Streaming alternative
If you want chunks token-by-token instead of polling, use the genSearchExecuteAgent subscription.
It's delivered as multipart/mixed and emits, in order:
- One
GenSearchConversationCreatewith the newconversationId. - Many
GenSearchResponseMarkdownAppendevents, each carrying a chunk. - One final
GenSearchResponseMarkdownSetwith the complete markdown (treat as authoritative — it replaces what you accumulated from the appends).

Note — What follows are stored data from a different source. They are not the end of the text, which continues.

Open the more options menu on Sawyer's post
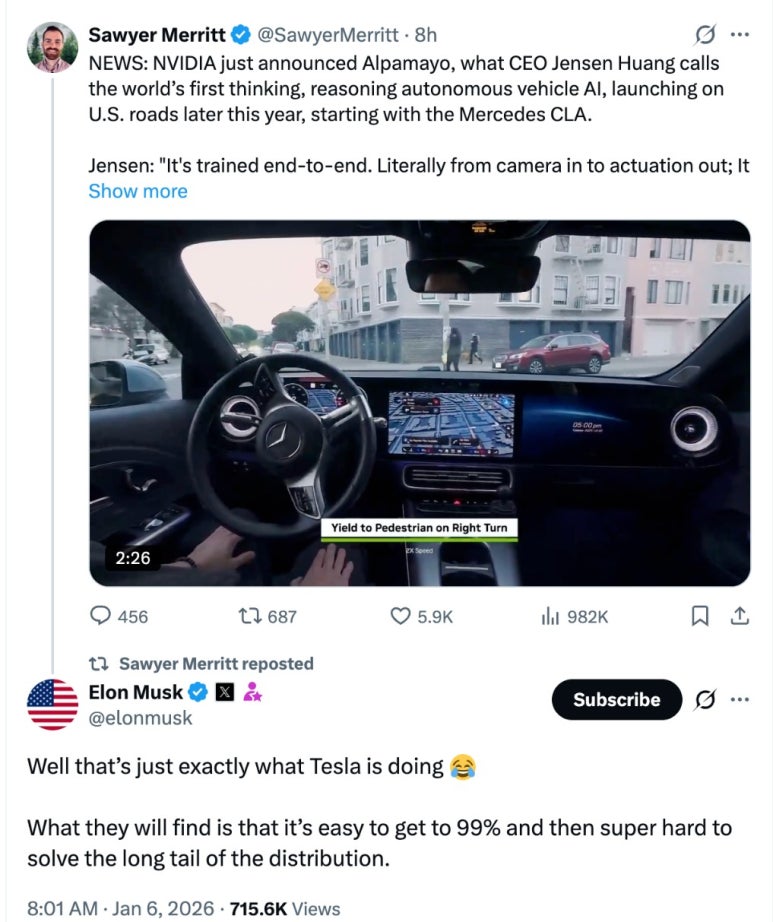pyautogui.click(x=740, y=35)
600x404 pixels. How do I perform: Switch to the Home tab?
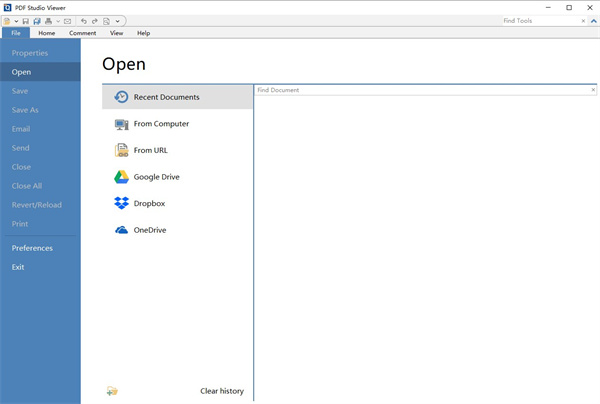point(47,33)
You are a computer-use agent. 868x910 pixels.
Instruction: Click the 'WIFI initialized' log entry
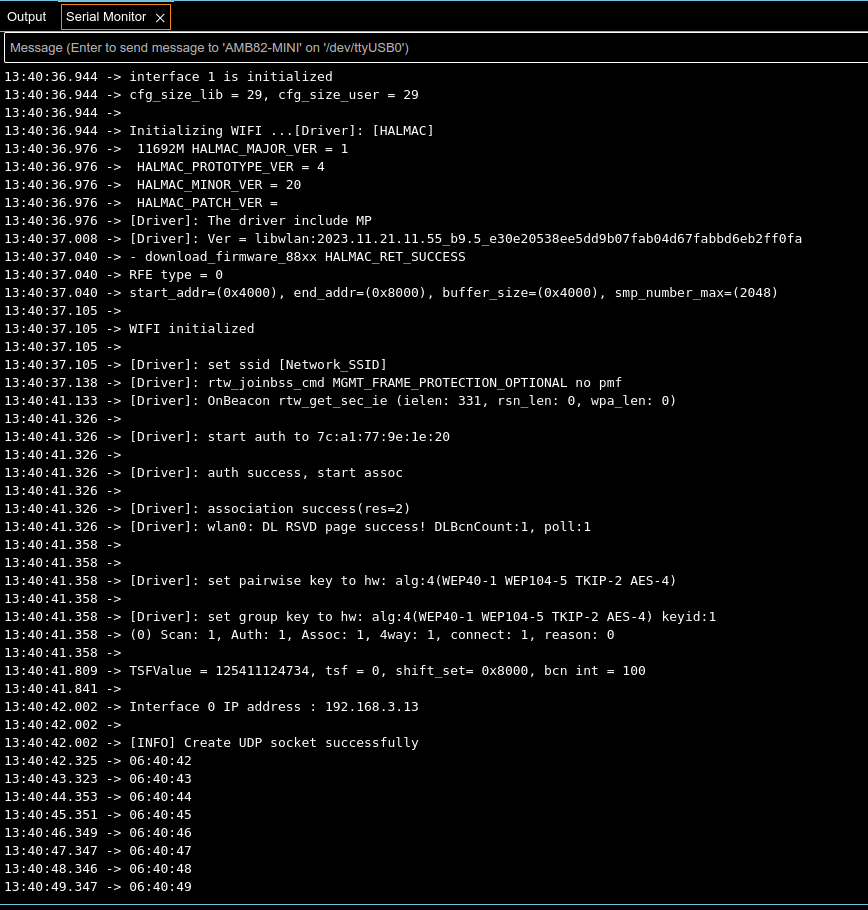191,329
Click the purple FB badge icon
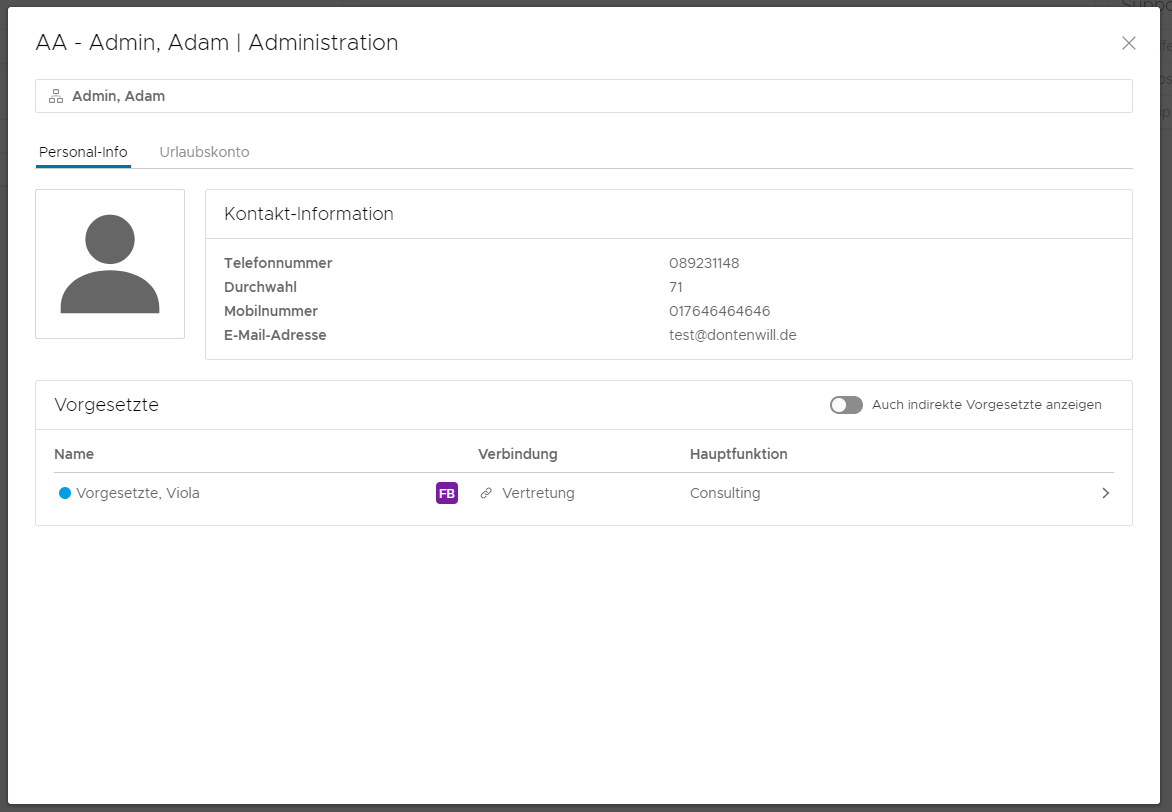The width and height of the screenshot is (1172, 812). (447, 493)
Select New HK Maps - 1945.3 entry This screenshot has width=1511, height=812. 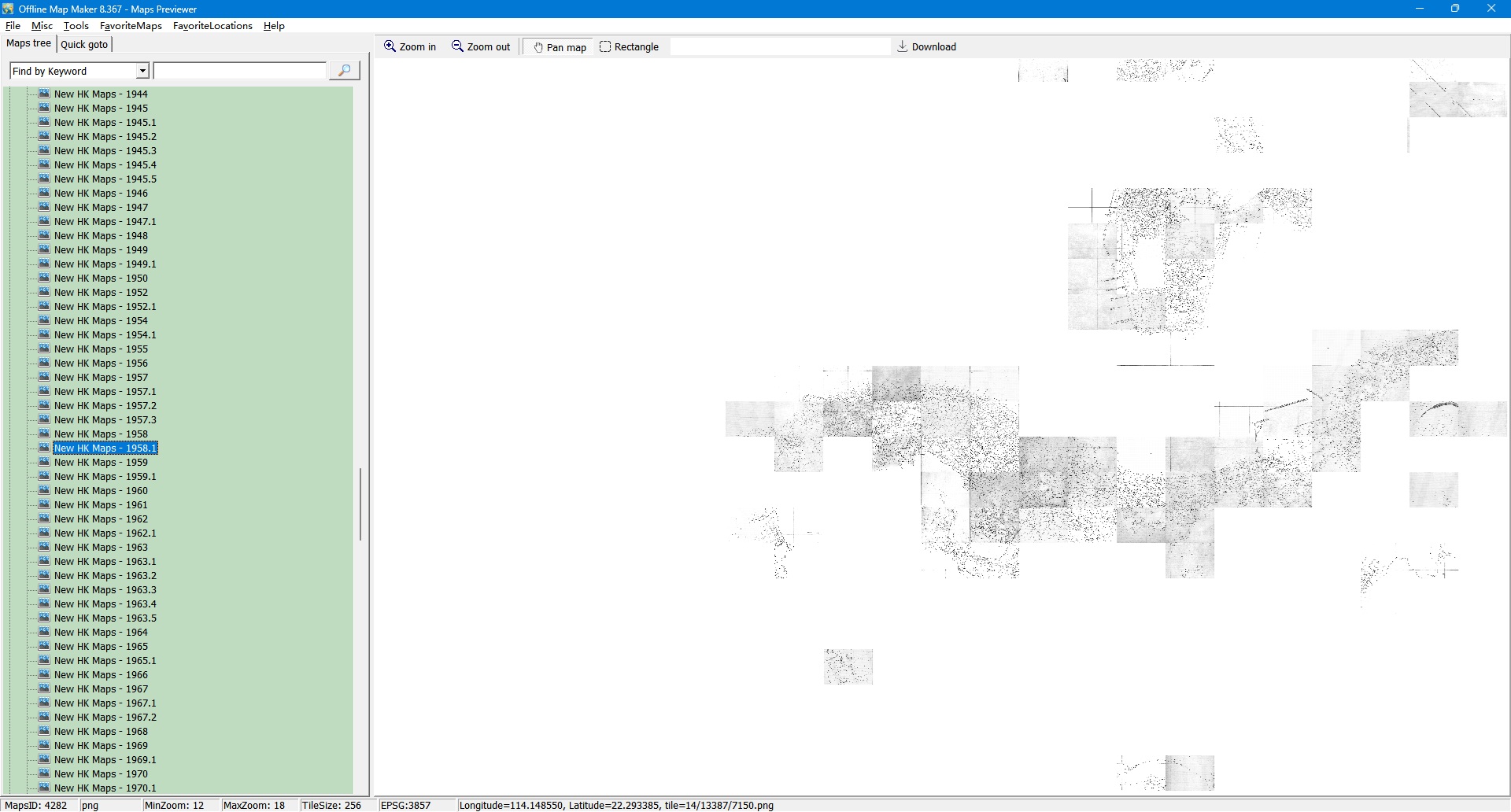[x=105, y=151]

subscription RunAgent($input: GenSearchAgentInput!) {
genSearchExecuteAgent(input: $input) {
deltas {
__typename
... on GenSearchConversationCreate {
conversation {
id
}
}
... on GenSearchResponseMarkdownAppend {
value
}
... on GenSearchResponseMarkdownSet {
value
}
}
}
}
Add Accept: multipart/mixed;subscriptionSpec=1.0 to the request headers. See
Streaming for the multipart parser. Pick mutation or subscription — each
is a fresh run and consumes credits independently.
3. Follow up
To answer the agent's clarifying question (or to ask anything else in the same thread), use
genSearch.auto with the conversationId from step 2. The agent's saved system prompt carries
through, so a one-word answer like "Apple Inc." can trigger a full report.
ANSWER = """
mutation Answer($input: GenSearchInput!) {
genSearch { auto(input: $input) { id } }
}"""
resp = requests.post(ENDPOINT, headers=headers, json={
"query": ANSWER,
"variables": {
"input": {"prompt": "Apple Inc.", "conversationId": conversation_id},
},
})
Poll thread again the same way to get the next part of the message. The same payload gives you
both turns (the original question and the new answer), so when polling finishes you can render the
whole conversation directly. Follow up as many times as you want — every call appends a new message.